Eles foram chegando aos poucos, mais ou menos na mesma época em que iam chegando os primeiros desbravadores das terras onde hoje está assentada Londrina, aquela que é considerada a terceira maior cidade do sul do país. Quem chegava no Distrito Rural de São Luiz (Zona Leste), no início da década de 1950, podia se considerar um verdadeiro aventureiro. Tinha que ter coragem para encarar um território desconhecido, onde a mata fechada e os bichos eram os companheiros mais comuns dos dias inteiros passados nas lavouras de café. Foi assim, há 60 anos, que os primeiros moradores desse pequeno distrito, hoje com cerca de 1,8 mil habitantes, fincaram raízes neste pedaço de chão transformando-o em um patrimônio histórico de Londrina.
Felizes por morar numa região tão ''aconchegante'', como costumam dizer, muitos pioneiros de São Luiz nunca tiveram vontade de abandonar a terra que aprenderam a amar. Assim foi com a dona Iza Minguete, 81 anos, que chegou na região com 7 anos de idade, vinda do Norte Velho e nunca mais foi embora. ''Por aqui eu constituí minha família, criei meu filhos que nasceram todos com a ajuda de uma parteira'', recordou.
Contente em poder participar mais uma vez da 17 edição da Festa do Café com Frango, encerrada ontem, a pioneira contou que a cafeicultura até hoje faz parte da vida de sua família, nos momentos de reunião com amigos e também nas lembranças do tempo de infância. ''Eu ainda torro o café como antigamente. Acho muito mais gostoso e fresquinho. Acho que é isso que faz a gente manter essa vontade de estarmos sempre aqui, perto dos amigos e onde nossos pais resolveram vir pra ficar'', comemorou.

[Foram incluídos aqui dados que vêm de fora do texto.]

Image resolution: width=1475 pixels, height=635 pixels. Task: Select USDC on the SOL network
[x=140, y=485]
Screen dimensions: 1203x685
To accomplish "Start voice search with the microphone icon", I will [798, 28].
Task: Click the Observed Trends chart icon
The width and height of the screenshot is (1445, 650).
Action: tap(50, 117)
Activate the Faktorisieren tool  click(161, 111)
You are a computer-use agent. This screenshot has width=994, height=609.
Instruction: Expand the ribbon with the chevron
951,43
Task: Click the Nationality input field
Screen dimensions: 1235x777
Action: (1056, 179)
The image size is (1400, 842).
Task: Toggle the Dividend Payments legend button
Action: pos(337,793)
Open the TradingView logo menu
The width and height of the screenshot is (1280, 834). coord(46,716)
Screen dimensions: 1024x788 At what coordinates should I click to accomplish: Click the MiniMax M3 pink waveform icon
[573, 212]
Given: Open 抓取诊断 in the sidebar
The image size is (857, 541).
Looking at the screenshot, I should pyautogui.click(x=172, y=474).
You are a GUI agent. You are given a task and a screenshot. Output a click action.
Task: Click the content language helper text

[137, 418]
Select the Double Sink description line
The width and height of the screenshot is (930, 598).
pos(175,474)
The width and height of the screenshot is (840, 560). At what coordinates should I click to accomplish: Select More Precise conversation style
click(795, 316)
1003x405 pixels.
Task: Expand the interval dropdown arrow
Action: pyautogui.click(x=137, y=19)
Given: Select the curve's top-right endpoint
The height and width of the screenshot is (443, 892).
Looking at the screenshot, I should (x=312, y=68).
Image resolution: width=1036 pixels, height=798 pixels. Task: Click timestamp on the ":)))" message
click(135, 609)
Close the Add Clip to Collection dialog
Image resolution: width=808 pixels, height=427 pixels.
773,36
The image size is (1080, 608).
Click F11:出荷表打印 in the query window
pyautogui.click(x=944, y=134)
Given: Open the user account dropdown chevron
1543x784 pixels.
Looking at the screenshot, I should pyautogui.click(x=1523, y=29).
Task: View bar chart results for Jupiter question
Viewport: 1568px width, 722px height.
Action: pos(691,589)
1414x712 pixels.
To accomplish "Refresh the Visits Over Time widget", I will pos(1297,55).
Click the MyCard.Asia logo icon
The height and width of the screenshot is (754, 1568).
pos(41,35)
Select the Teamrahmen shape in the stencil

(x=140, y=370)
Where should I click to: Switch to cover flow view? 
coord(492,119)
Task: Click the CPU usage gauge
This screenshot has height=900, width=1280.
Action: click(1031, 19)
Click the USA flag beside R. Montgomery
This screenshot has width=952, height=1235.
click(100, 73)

Esse ano, a tradicionalíssima festa homenageou pioneiros e realizou uma exposição com fotos e textos que contavam a história de São Luiz, estabelecido oficialmente como distrito rural de Londrina no dia 11 de junho de 1951. Uma maquete relembrando a terra roxa, as plantações de café e as primeiras habitações erguidas no início da ocupação da região, também foi preparada por estudantes da rede pública para ser apresentada aos quase 30 mil visitantes que passaram pelo evento.
Outra pioneira, dona Leondina Helena Sposito Rampazzo, 80, lembrou ainda dos utensílios utilizados na época e da dificuldade que todos tinham pela falta de energia elétrica e outras facilidades que hoje são disponibilizadas aos moradores do distrito. ''A gente tinha que esquentar a água numa bacia pra tomar banho em dias de frio. Por aqui era só café, a família inteira só fazia isso. Quando era pra brincar, só mesmo com as espigas de milho que fazíamos de boneca'', comentou.
Para Leondina, viver em São Luiz sempre foi sinônimo de alegria e por isso ela nunca teve vontade de abandonar seu canto. ''Cheguei aqui com 5 anos de idade e nunca mais quis sair. Não tenho vontade nenhuma e fico muito feliz quando vejo pessoas de fora vindo pra cá, mesmo quando é só pra festejar'', finalizou.